How to contact us securely
Red Hat Product Security uses an OpenPGP key to secure our email communications. Mail sent to firstname.lastname@example.org can be encrypted with this public key. We expect to change the key we use from time to time. Should we change the key, the previous keys will be revoked, and the rhsa-announce mailing list will be notified of the change.
DCE3823597F5EAC4: Red Hat, Inc. (Product Security)
This key is used for communicating securely with Red Hat Product Security and for signing the security advisories posted to mailing lists.
Download: Red Hat
Fingerprint: 77E7 9ABE 9367 3533 ED09 EBE2 DCE3 8235 97F5 EAC4
Please do not send messages encrypted with this public key to any address other than email@example.com and firstname.lastname@example.org. We are unable to accept any non–security-related email that is encrypted with this public key.
How we respond
Email sent to email@example.com is read and acknowledged with a non-automated response within three working days. For issues that are complicated and require significant attention, we will open an investigation and will provide you with a mechanism to check the status of our progress at any time.
Any information you share with us about security issues that are not public knowledge is kept confidential within Red Hat. It is not passed on to any third party without your permission.
Common Criteria Timely Updates
Refer to the Life Cycle Security Update Policy for information on Red Hat's security update policy as well as information on embargoed (undisclosed) vulnerability handling.
Resources include the following:
Coordinated Vulnerability Disclosure (CVD)

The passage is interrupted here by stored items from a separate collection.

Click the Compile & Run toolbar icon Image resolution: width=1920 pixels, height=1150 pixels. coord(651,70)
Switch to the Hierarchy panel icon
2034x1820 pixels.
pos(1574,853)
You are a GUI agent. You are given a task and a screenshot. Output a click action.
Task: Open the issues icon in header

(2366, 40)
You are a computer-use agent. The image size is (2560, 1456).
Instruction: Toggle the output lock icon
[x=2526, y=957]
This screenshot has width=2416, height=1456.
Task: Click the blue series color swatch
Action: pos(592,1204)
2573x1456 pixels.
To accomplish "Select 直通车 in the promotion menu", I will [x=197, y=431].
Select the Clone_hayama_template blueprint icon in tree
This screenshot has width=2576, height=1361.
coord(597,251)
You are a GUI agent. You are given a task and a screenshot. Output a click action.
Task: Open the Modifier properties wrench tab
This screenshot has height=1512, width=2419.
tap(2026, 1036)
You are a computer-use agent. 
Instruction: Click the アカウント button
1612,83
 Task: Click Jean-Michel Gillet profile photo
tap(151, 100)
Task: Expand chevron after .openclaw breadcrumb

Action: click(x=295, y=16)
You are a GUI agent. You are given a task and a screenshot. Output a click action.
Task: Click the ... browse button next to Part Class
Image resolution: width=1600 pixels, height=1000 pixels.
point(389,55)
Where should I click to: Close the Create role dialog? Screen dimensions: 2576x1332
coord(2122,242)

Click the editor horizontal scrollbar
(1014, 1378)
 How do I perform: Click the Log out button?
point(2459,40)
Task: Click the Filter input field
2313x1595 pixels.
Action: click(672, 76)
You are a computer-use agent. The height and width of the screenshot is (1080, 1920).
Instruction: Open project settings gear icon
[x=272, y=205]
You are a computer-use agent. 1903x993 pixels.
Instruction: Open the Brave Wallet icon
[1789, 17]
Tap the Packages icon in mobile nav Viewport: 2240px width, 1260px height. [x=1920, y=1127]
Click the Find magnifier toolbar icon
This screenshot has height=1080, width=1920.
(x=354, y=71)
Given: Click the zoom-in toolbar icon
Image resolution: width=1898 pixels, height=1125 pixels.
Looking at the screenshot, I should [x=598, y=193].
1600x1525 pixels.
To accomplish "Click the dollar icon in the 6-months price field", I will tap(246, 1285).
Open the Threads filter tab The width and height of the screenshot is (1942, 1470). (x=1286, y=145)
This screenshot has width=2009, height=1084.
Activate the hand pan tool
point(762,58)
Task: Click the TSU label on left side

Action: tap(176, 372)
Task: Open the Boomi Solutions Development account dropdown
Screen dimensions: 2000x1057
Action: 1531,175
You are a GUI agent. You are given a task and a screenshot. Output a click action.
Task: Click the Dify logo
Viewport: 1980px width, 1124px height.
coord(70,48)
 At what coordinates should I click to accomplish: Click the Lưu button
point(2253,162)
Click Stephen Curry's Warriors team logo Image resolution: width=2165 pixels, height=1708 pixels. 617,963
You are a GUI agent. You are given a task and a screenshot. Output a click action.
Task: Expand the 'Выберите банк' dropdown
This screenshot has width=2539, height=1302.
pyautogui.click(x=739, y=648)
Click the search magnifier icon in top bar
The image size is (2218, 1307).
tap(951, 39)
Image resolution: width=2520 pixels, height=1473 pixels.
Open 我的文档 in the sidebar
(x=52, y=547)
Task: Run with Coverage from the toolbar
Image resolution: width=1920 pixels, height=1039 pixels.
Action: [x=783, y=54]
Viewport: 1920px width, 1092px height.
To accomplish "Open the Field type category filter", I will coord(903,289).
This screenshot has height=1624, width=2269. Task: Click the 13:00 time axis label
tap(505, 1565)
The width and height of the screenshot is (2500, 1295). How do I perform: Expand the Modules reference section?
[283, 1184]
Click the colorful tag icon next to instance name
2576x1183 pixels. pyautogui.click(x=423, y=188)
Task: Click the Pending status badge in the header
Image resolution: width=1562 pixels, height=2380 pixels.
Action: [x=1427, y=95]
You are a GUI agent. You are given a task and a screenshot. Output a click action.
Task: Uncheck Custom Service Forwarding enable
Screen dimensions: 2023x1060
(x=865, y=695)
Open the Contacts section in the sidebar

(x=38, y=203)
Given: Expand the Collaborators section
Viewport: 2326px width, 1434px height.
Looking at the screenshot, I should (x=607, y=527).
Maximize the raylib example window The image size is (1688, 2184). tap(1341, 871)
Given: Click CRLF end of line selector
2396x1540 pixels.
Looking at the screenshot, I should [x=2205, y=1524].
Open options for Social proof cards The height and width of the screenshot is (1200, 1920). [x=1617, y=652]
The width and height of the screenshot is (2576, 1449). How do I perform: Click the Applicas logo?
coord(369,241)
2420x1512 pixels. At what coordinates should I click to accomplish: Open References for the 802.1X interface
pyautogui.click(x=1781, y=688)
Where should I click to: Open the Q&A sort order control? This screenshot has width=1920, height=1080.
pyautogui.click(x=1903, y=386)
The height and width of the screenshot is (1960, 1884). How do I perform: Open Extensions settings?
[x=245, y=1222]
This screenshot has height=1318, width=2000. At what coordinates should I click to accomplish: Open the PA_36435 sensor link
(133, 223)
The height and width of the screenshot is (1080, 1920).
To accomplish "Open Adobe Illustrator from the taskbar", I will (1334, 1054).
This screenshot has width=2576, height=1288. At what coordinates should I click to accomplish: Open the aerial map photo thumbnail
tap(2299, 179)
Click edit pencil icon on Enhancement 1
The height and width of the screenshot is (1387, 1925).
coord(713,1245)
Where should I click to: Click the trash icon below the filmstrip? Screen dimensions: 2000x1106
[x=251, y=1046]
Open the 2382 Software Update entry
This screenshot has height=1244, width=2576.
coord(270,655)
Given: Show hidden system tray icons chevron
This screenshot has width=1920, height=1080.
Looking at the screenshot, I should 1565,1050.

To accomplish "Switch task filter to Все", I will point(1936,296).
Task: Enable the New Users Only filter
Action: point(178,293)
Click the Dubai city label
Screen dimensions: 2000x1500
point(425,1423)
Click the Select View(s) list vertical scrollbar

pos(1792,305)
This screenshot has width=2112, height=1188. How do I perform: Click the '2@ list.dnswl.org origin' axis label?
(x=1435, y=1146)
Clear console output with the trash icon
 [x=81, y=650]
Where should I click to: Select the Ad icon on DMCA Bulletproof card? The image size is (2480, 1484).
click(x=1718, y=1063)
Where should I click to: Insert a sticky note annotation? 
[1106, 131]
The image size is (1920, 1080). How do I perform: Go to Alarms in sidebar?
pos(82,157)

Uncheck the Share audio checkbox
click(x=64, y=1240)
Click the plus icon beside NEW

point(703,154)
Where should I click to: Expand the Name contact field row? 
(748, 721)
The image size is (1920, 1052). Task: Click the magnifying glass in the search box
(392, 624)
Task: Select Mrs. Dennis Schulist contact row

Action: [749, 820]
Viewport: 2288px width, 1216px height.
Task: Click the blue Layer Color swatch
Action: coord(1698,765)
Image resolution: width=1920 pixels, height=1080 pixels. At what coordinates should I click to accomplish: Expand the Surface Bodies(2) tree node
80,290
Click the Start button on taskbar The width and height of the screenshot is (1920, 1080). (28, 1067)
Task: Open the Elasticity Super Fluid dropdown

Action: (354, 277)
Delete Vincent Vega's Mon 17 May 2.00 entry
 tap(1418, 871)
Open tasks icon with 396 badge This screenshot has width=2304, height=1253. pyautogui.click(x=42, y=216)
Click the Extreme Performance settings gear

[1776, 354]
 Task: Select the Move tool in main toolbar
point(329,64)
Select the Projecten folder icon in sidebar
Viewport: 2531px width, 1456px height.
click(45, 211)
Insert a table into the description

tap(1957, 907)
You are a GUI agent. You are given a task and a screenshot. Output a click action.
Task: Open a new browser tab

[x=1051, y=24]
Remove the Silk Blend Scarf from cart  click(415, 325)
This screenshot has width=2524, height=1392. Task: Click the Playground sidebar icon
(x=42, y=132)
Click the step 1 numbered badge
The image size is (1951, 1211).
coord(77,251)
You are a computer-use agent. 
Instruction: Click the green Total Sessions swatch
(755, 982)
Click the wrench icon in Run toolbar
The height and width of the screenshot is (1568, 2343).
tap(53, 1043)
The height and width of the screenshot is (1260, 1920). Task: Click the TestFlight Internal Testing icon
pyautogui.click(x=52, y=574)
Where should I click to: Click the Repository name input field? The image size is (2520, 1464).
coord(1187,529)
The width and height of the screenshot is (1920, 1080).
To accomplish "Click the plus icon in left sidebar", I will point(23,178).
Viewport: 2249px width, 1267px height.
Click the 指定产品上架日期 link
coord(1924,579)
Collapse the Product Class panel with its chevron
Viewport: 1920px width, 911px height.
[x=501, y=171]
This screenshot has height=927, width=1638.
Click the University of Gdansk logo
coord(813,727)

Red Hat engages with partners, vendors, researchers, and community coordinators to disclose newly discovered vulnerabilities in hardware, software, and services. Multi-party coordination is a complex process, and understanding the parties' vulnerability disclosure policies, vulnerability handling policies, and contractual agreements opens the way to trusted communication and collaboration. Increasing transparency between parties ensures vendors can understand and manage the risk imposed by the vulnerability and facilitate engagements with other parties. The aim of CVD is to provide timely and consistent guidance to parties and customers to help them protect themselves.
Please see the Red Hat CNA Vulnerability Disclosure Policy for details on how Red Hat discloses security vulnerabilities under the Red Hat/Fedora scope.